Dentre a programação de cursos e eventos para o segundo semestre de 2019 da Escola do Legislativo Senador José Lindoso, da Assembleia Legislativa do Amazonas (Aleam), destaca-se o programa Educando pela Cultura. Criado há três anos como um projeto, e esse ano sendo consolidado como programa permanente, o Educando pela Cultura tem o objetivo de falar com alunos de escolas públicas sobre temas que são trabalhados de forma transversal na educação e assim ampliar as experiências, contribuindo para o crescimento social.

Os encontros iniciam no mês de agosto, com debates sobre o tema feminicídio. A pedagoga da Escola do Legislativo, Jacy Braga, explica que esse tema foi escolhido em razão do aumento dos números de casos de feminicídio, de acordo com o Atlas da Violência divulgado no último dia 5 de junho. O Atlas da Violência é um documento do Instituto de Pesquisa Econômica Aplicada (Ipea), do Governo Federal e Fórum Brasileiro de Segurança Pública (FBSP).

O documento mostra que o Amazonas saiu de 52 casos registrados em 2007 para 115 em 2017. Isso representa um aumento de 121,2% em uma década. Em 2017, o Estado ocupou a 14ª posição no ranking nacional, com 5,7 mulheres mortas a cada 100 mil habitantes. A média nacional é de 4,7. “Diante desses números, sentimos a necessidade e importância de falarmos mais com nossos jovens sobre o tema”, disse a pedagoga.

O programa é voltado para alunos a partir do 9° ano do Ensino Fundamental até o 3° ano do Ensino Médio, mas este ano também atenderá grupos de terceira idade.

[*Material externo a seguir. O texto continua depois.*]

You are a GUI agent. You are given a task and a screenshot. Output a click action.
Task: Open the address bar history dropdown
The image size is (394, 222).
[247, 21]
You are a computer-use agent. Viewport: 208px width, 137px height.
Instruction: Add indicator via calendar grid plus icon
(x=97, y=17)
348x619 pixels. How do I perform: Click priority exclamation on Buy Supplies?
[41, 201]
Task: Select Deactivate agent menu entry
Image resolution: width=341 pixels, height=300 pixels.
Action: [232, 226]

E, segundo a programação, o tema a ser debatido no mês de setembro é depressão e suicídio.

“Nós entendemos que é um problema tão importante quanto o feminicídio e, por isso, vamos propor essa conversa. A intenção é oferecer informações através das palestras, esclarecer a quem, por ventura, se sentir envolvido pelo problema. Nosso interesse é que quem nos procure tenha acesso ao tratamento. Por isso, vamos buscar apoio com universidades e órgãos públicos de saúde”, afirmou.

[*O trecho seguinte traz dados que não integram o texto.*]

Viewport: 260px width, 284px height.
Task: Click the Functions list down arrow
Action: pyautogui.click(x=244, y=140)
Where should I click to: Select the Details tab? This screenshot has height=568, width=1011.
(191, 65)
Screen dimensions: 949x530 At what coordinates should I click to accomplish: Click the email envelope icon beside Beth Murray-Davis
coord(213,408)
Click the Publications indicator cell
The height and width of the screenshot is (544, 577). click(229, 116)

No mês de outubro, está sendo planejada uma pauta sobre a realidade do sistema prisional amazonense. “Em dois anos aconteceram duas rebeliões em presídios do Estado que resultaram em mais de cem mortos”, destacou.

Para Jacy Braga, é preciso discutir sobre isso também, e que a sociedade fique sabendo o que de fato é feito para ressocialização desses presos. Já no mês de novembro, mês que é celebrada a Consciência Negra, as conversas serão em torno de racismo e papel do negro na cultura e sociedade brasileira.

 

Didática

 

Cada ciclo de debate inicia com um documentário, uma exposição de fotos, escultura, dança ou uma peça teatral que tenha a ver com a temática a ser trabalhada. Isso ocorre para sair do convencional e conquistar a atenção dos participantes desde os primeiros instantes. Após esse momento, o palestrante, que sempre é alguém com grande saber e experiência no tema, apresenta as informações necessárias para suscitar o debate.

Jacy Braga, que também é a idealizadora do Programa Educando Pela Cultura, diz que essas informações, ou “essa formação inicial” teria que ser doméstica, vir da família. Porém, segundo a idealizadora, como há uma defasagem em relação a essa formação, é papel da escola, do Estado e do governo informar. “E nós, enquanto Escola Legislativa, procuramos fazer essas atividades, seguindo as diretrizes que nos são passadas pelo presidente da Aleam, deputado Josué Neto”.